Hastalarda ilk çıkık sonrası redüksiyon ve kol askısı tedavisinden sonra omuzlarında güvensizlik hissederlerse veya 3. hafta civarındaki muayenelerinde Apprehension (korkutma) testi, Anterior Load and Shift testi, öne çekmece testi ve Gagey’s hiperabdüksiyon testleri pozitif ise hastaya omuz MR görüntüleme istenir. Bazen kemikte bir defekt olduğu düşünlürse omuz BT (tomografi) de istenebilir.

Tedavi; konservatif veya cerrahi olarak planlanır. Konservatif tedavi için uygun olan hastalar AMBRII tanısı almış veya sporcu olmayan ilk çıkık hastalarıdır. Konservatif tedavide, hastalar rotator cuff güçlendirme ve skapular stabilite egzersizlerini de içeren fizyoterapi programına alınmalıdır.

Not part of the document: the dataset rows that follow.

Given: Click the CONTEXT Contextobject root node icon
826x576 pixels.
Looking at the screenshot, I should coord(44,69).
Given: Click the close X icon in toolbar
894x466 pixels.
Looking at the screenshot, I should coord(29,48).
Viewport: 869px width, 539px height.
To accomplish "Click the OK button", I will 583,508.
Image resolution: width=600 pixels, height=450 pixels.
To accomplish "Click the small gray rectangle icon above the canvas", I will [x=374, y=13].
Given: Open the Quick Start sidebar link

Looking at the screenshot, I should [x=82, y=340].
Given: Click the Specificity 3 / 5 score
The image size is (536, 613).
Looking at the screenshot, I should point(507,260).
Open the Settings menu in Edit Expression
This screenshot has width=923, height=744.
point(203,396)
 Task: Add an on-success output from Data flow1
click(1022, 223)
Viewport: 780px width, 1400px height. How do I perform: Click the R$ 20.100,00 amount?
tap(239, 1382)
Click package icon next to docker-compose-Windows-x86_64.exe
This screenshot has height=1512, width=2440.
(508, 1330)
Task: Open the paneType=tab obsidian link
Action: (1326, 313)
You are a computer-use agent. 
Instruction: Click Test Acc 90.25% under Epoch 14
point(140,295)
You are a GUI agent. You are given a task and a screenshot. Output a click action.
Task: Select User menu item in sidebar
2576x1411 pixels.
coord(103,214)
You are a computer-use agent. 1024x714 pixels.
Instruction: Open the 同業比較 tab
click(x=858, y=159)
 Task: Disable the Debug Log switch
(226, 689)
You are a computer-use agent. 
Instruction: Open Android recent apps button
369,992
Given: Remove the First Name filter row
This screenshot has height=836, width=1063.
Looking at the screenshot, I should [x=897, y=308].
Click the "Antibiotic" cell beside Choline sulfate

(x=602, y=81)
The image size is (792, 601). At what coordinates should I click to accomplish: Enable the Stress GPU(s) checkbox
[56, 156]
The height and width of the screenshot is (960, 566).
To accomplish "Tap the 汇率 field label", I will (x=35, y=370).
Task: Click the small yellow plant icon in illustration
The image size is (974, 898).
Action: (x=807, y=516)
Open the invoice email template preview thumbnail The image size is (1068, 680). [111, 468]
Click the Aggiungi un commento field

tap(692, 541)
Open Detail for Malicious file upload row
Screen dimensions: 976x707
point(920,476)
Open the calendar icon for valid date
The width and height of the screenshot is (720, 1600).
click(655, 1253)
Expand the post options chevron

Günümüzde; artroskopik tekniklerin gelişmesi, cerrahi deneyimin artması ve daha erken rehabilitasyon imkânı vermesi nedeniyle artroskopik cerrahi altın standart haline gelmiştir. Glenoid veya humerus başında büyük kemik defekt varlığında (>%20) sadece artroskopik labrum tamiri veya anatomik tamir yeterli olmayacağından, anatomik olmayan ek işlemler de gündeme gelir. Bu işlemler arasında; kemik blok ameliyatları, korakoid transferi (Latarjet) ve remplissage gibi ek girişimler vardır. Artroskopik anterior labrum tamiri (Bankart tamiri), travmatik omuz çıkıklarının cerrahi tedavisinde en sık uygulanan işlemdir. Artroskopi, 3 ile 5 adet portal (giriş deliği) adı verilen 1 cm’ lik deliklerden kamera yardımıyla yapılan ameliyattır. Artroskopik anterior labrum tamirinde ankor denilen çapa şeklinde implantlar kemike (glenoide) yerleştirildikten sonra ankorın arkasında bulunan ipler labrum ve/veya kapsülden geçirilerek tekrar kemiğe tespit edilir. Ameliyat sonrası omuz belli bir süre kol askısında tutulur.